WORK TASK:
Give back the full data, retyped precisely.

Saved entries
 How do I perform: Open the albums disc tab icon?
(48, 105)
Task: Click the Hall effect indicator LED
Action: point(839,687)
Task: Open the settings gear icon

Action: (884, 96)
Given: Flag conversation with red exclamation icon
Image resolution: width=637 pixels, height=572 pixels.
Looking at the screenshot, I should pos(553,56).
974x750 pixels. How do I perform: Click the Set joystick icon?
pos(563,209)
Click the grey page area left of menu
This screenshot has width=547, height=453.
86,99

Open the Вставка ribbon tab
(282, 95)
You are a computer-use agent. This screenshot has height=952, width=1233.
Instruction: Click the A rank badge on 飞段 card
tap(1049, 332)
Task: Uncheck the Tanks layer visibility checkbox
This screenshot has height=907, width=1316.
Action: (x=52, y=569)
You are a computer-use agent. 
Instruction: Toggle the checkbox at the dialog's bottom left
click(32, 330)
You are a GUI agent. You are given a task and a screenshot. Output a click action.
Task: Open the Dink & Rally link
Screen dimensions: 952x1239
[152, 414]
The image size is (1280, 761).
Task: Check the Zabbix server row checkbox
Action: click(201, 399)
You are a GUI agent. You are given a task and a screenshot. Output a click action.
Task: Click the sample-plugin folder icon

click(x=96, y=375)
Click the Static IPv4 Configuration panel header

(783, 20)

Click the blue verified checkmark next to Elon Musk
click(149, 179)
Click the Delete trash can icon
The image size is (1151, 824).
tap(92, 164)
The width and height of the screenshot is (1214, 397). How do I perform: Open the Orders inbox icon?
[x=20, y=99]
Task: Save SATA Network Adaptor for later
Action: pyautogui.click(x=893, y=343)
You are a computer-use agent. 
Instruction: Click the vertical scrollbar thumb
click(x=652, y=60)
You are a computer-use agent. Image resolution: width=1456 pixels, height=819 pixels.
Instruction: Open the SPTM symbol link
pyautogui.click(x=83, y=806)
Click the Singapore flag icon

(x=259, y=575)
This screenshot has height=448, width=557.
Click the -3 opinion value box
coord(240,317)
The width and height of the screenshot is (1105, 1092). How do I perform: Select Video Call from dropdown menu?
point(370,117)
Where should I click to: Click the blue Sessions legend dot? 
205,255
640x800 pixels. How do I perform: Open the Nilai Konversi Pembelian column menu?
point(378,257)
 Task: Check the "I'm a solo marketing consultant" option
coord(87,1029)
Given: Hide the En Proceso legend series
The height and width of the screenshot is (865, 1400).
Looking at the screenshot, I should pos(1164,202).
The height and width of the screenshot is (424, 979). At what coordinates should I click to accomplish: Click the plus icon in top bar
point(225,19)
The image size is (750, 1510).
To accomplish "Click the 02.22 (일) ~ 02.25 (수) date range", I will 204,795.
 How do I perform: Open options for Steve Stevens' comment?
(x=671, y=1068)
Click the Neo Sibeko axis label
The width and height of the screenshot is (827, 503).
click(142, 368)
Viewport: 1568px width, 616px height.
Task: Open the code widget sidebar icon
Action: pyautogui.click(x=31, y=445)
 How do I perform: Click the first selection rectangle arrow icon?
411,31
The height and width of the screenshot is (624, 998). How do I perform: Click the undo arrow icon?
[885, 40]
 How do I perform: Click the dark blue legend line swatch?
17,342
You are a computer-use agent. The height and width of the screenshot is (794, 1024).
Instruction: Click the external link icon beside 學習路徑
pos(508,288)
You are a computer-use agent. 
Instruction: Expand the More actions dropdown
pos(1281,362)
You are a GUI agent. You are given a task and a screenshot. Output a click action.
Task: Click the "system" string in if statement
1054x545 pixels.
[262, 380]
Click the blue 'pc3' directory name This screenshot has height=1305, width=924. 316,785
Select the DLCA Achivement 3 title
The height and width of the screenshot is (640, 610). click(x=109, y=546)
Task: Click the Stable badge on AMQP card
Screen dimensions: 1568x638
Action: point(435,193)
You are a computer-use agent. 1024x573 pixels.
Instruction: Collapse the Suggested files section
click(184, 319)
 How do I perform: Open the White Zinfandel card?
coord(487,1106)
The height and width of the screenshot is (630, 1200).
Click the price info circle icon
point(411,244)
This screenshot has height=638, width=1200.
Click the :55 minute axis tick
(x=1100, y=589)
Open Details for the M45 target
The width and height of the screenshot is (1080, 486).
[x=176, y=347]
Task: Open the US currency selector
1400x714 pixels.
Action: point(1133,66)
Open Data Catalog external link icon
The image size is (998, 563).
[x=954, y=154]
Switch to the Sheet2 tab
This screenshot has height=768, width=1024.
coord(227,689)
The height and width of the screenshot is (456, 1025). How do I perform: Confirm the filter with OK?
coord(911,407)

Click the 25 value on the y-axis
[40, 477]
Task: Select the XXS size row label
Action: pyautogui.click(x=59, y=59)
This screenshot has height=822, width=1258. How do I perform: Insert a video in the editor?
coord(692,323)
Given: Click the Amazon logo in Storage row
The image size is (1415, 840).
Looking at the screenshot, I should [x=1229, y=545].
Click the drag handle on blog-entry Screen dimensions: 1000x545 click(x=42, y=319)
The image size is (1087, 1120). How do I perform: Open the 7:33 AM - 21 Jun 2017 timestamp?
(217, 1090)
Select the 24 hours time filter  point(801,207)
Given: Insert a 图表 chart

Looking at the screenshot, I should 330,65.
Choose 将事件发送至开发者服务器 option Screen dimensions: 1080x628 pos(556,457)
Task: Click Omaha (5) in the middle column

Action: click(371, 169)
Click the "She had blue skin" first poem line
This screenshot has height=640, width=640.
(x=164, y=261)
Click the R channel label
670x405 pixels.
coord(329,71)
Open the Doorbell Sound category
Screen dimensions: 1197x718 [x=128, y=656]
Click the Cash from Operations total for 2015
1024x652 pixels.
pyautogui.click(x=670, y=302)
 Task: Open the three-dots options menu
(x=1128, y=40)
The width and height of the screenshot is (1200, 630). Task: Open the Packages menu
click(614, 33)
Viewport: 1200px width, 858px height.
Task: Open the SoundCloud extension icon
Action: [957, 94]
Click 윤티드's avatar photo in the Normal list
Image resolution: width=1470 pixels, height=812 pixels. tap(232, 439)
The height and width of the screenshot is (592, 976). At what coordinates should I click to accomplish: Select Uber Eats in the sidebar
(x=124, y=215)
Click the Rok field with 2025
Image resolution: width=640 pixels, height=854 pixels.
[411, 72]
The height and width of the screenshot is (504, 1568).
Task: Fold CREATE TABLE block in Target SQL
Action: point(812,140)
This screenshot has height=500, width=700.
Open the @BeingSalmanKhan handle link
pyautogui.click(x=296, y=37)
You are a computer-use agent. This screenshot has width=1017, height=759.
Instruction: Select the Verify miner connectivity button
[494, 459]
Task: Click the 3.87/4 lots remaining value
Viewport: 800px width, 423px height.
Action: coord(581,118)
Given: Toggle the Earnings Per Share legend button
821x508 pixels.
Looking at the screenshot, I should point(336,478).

ANSWER BOX:
 How do I perform: Open the albums disc tab icon?
(48, 105)
Task: Click the Hall effect indicator LED
Action: point(839,687)
Task: Open the settings gear icon

Action: (884, 96)
Given: Flag conversation with red exclamation icon
Image resolution: width=637 pixels, height=572 pixels.
Looking at the screenshot, I should pos(553,56).
974x750 pixels. How do I perform: Click the Set joystick icon?
pos(563,209)
Click the grey page area left of menu
This screenshot has width=547, height=453.
86,99

Open the Вставка ribbon tab
(282, 95)
You are a computer-use agent. This screenshot has height=952, width=1233.
Instruction: Click the A rank badge on 飞段 card
tap(1049, 332)
Task: Uncheck the Tanks layer visibility checkbox
This screenshot has height=907, width=1316.
Action: (x=52, y=569)
You are a computer-use agent. 
Instruction: Toggle the checkbox at the dialog's bottom left
click(32, 330)
You are a GUI agent. You are given a task and a screenshot. Output a click action.
Task: Open the Dink & Rally link
Screen dimensions: 952x1239
[152, 414]
The image size is (1280, 761).
Task: Check the Zabbix server row checkbox
Action: click(201, 399)
You are a GUI agent. You are given a task and a screenshot. Output a click action.
Task: Click the sample-plugin folder icon

click(x=96, y=375)
Click the Static IPv4 Configuration panel header

(783, 20)

Click the blue verified checkmark next to Elon Musk
click(149, 179)
Click the Delete trash can icon
The image size is (1151, 824).
tap(92, 164)
The width and height of the screenshot is (1214, 397). How do I perform: Open the Orders inbox icon?
[x=20, y=99]
Task: Save SATA Network Adaptor for later
Action: pyautogui.click(x=893, y=343)
You are a computer-use agent. 
Instruction: Click the vertical scrollbar thumb
click(x=652, y=60)
You are a computer-use agent. Image resolution: width=1456 pixels, height=819 pixels.
Instruction: Open the SPTM symbol link
pyautogui.click(x=83, y=806)
Click the Singapore flag icon

(x=259, y=575)
This screenshot has height=448, width=557.
Click the -3 opinion value box
coord(240,317)
The width and height of the screenshot is (1105, 1092). How do I perform: Select Video Call from dropdown menu?
point(370,117)
Where should I click to: Click the blue Sessions legend dot? 
205,255
640x800 pixels. How do I perform: Open the Nilai Konversi Pembelian column menu?
point(378,257)
 Task: Check the "I'm a solo marketing consultant" option
coord(87,1029)
Given: Hide the En Proceso legend series
The height and width of the screenshot is (865, 1400).
Looking at the screenshot, I should pos(1164,202).
The height and width of the screenshot is (424, 979). At what coordinates should I click to accomplish: Click the plus icon in top bar
point(225,19)
The image size is (750, 1510).
To accomplish "Click the 02.22 (일) ~ 02.25 (수) date range", I will 204,795.
 How do I perform: Open options for Steve Stevens' comment?
(x=671, y=1068)
Click the Neo Sibeko axis label
The width and height of the screenshot is (827, 503).
click(142, 368)
Viewport: 1568px width, 616px height.
Task: Open the code widget sidebar icon
Action: pyautogui.click(x=31, y=445)
 How do I perform: Click the first selection rectangle arrow icon?
411,31
The height and width of the screenshot is (624, 998). How do I perform: Click the undo arrow icon?
[885, 40]
 How do I perform: Click the dark blue legend line swatch?
17,342
You are a computer-use agent. The height and width of the screenshot is (794, 1024).
Instruction: Click the external link icon beside 學習路徑
pos(508,288)
You are a computer-use agent. 
Instruction: Expand the More actions dropdown
pos(1281,362)
You are a GUI agent. You are given a task and a screenshot. Output a click action.
Task: Click the "system" string in if statement
1054x545 pixels.
[262, 380]
Click the blue 'pc3' directory name This screenshot has height=1305, width=924. 316,785
Select the DLCA Achivement 3 title
The height and width of the screenshot is (640, 610). click(x=109, y=546)
Task: Click the Stable badge on AMQP card
Screen dimensions: 1568x638
Action: point(435,193)
You are a computer-use agent. 1024x573 pixels.
Instruction: Collapse the Suggested files section
click(184, 319)
 How do I perform: Open the White Zinfandel card?
coord(487,1106)
The height and width of the screenshot is (630, 1200).
Click the price info circle icon
point(411,244)
This screenshot has height=638, width=1200.
Click the :55 minute axis tick
(x=1100, y=589)
Open Details for the M45 target
The width and height of the screenshot is (1080, 486).
[x=176, y=347]
Task: Open the US currency selector
1400x714 pixels.
Action: point(1133,66)
Open Data Catalog external link icon
The image size is (998, 563).
[x=954, y=154]
Switch to the Sheet2 tab
This screenshot has height=768, width=1024.
coord(227,689)
The height and width of the screenshot is (456, 1025). How do I perform: Confirm the filter with OK?
coord(911,407)

Click the 25 value on the y-axis
[40, 477]
Task: Select the XXS size row label
Action: pyautogui.click(x=59, y=59)
This screenshot has height=822, width=1258. How do I perform: Insert a video in the editor?
coord(692,323)
Given: Click the Amazon logo in Storage row
The image size is (1415, 840).
Looking at the screenshot, I should [x=1229, y=545].
Click the drag handle on blog-entry Screen dimensions: 1000x545 click(x=42, y=319)
The image size is (1087, 1120). How do I perform: Open the 7:33 AM - 21 Jun 2017 timestamp?
(217, 1090)
Select the 24 hours time filter  point(801,207)
Given: Insert a 图表 chart

Looking at the screenshot, I should 330,65.
Choose 将事件发送至开发者服务器 option Screen dimensions: 1080x628 pos(556,457)
Task: Click Omaha (5) in the middle column

Action: click(371, 169)
Click the "She had blue skin" first poem line
This screenshot has height=640, width=640.
(x=164, y=261)
Click the R channel label
670x405 pixels.
coord(329,71)
Open the Doorbell Sound category
Screen dimensions: 1197x718 [x=128, y=656]
Click the Cash from Operations total for 2015
1024x652 pixels.
pyautogui.click(x=670, y=302)
 Task: Open the three-dots options menu
(x=1128, y=40)
The width and height of the screenshot is (1200, 630). Task: Open the Packages menu
click(614, 33)
Viewport: 1200px width, 858px height.
Task: Open the SoundCloud extension icon
Action: [957, 94]
Click 윤티드's avatar photo in the Normal list
Image resolution: width=1470 pixels, height=812 pixels. tap(232, 439)
The height and width of the screenshot is (592, 976). At what coordinates should I click to accomplish: Select Uber Eats in the sidebar
(x=124, y=215)
Click the Rok field with 2025
Image resolution: width=640 pixels, height=854 pixels.
[411, 72]
The height and width of the screenshot is (504, 1568).
Task: Fold CREATE TABLE block in Target SQL
Action: point(812,140)
This screenshot has height=500, width=700.
Open the @BeingSalmanKhan handle link
pyautogui.click(x=296, y=37)
You are a computer-use agent. This screenshot has width=1017, height=759.
Instruction: Select the Verify miner connectivity button
[494, 459]
Task: Click the 3.87/4 lots remaining value
Viewport: 800px width, 423px height.
Action: coord(581,118)
Given: Toggle the Earnings Per Share legend button
821x508 pixels.
Looking at the screenshot, I should point(336,478).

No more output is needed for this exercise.